#### [Задания]
1. Кем работал Пуд Ильич согласно разделу документа?
2. Перепишите без изменений фрагмент раздела документа, начиная со слов «Потом, когда мы» и заканчивая словами «возможностью навестить нас.».

#### [Раздел документа]
Потом, когда мы жили в Якутске, мы его случайно увидели на улице. Он с опущенным видом вез на телеге воду в бочке. Sic transit gloria mundi — так проходит земная слава. Или: от прокурора до водовоза — один шаг.
Наши дети тоже иногда становились предметом антисемитских наскоков, но, слава Богу, это не было чем-то таким, что могло омрачить их детство и юность.
Однажды нас навестил наш знакомый якут из Якутска. Звали его Пуд Ильич. Он работал учителем. Всегда безупречно одетый, Пуд Ильич имел слабость к соломенным шляпам и белым штиблетам, что, признаться, большая редкость не только в те годы, но, возможно, до сих пор.
Мы познакомились с ним в Якутске и знали его, как очень доброго и культурного человека. Он приехал в Покровск на несколько дней и воспользовался этой возможностью навестить нас.
Он пришел к нам, как всегда, в отличной одежде, и блеск его белых туфель был виден издалека. Он широко улыбался и сразу же стал рассказывать нам очень смешную историю, главным героем которым оказался наш Самуэль.
По дороге к нам Пуд Ильич заметил двух яростно дерущихся мальчиков. Когда он подошел к ним, они уже расходились в разные стороны, продолжая осыпать друг друга ругательствами. Один из них был Самуэль, а другой — маленький якутский мальчик. Подходя к ним ближе, Пуд Ильич услышал слова, которые они выкрикивали, и то, как якутенок обозвал Самуэля: «Ты маленький грязный жид». На что Самуэль быстро ответил: «Сам ты жид!».
А вообще-то, конфликты на расовой почве возникали довольно часто. Русские и якуты иногда с трудом сдерживали себя и нередко решали свои споры в драках. Мы стали свидетелями одной из таких страшных драк между Арсением Яковлевым, телефонным монтером, который какое-то время жил в квартире недалеко от нас, и якутом из соседнего дома.

#### [Исходные данные]

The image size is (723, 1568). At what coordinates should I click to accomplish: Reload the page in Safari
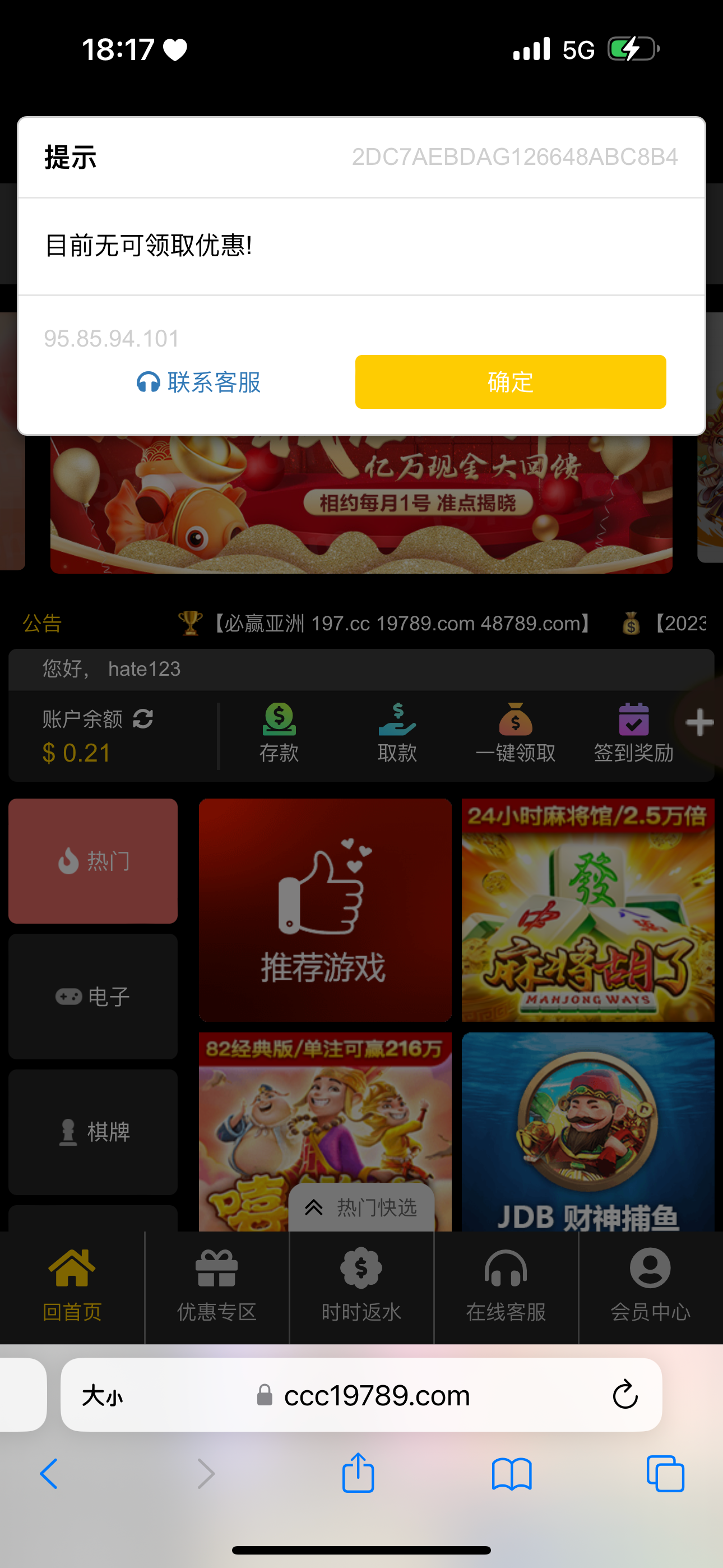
...
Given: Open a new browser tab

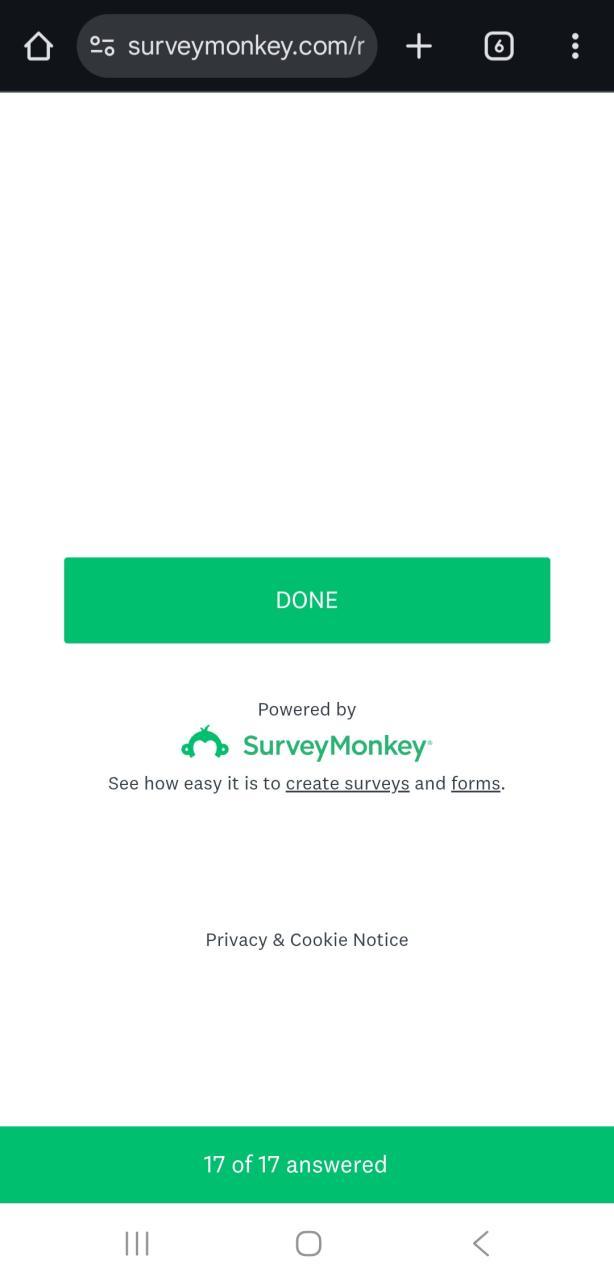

#### [Ответы]
1. Пуд Ильич работал учителем.

2.
Потом, когда мы жили в Якутске, мы его случайно увидели на улице. Он с опущенным видом вез на телеге воду в бочке. Sic transit gloria mundi — так проходит земная слава. Или: от прокурора до водовоза — один шаг.
Наши дети тоже иногда становились предметом антисемитских наскоков, но, слава Богу, это не было чем-то таким, что могло омрачить их детство и юность.
Однажды нас навестил наш знакомый якут из Якутска. Звали его Пуд Ильич. Он работал учителем. Всегда безупречно одетый, Пуд Ильич имел слабость к соломенным шляпам и белым штиблетам, что, признаться, большая редкость не только в те годы, но, возможно, до сих пор.
Мы познакомились с ним в Якутске и знали его, как очень доброго и культурного человека. Он приехал в Покровск на несколько дней и воспользовался этой возможностью навестить нас.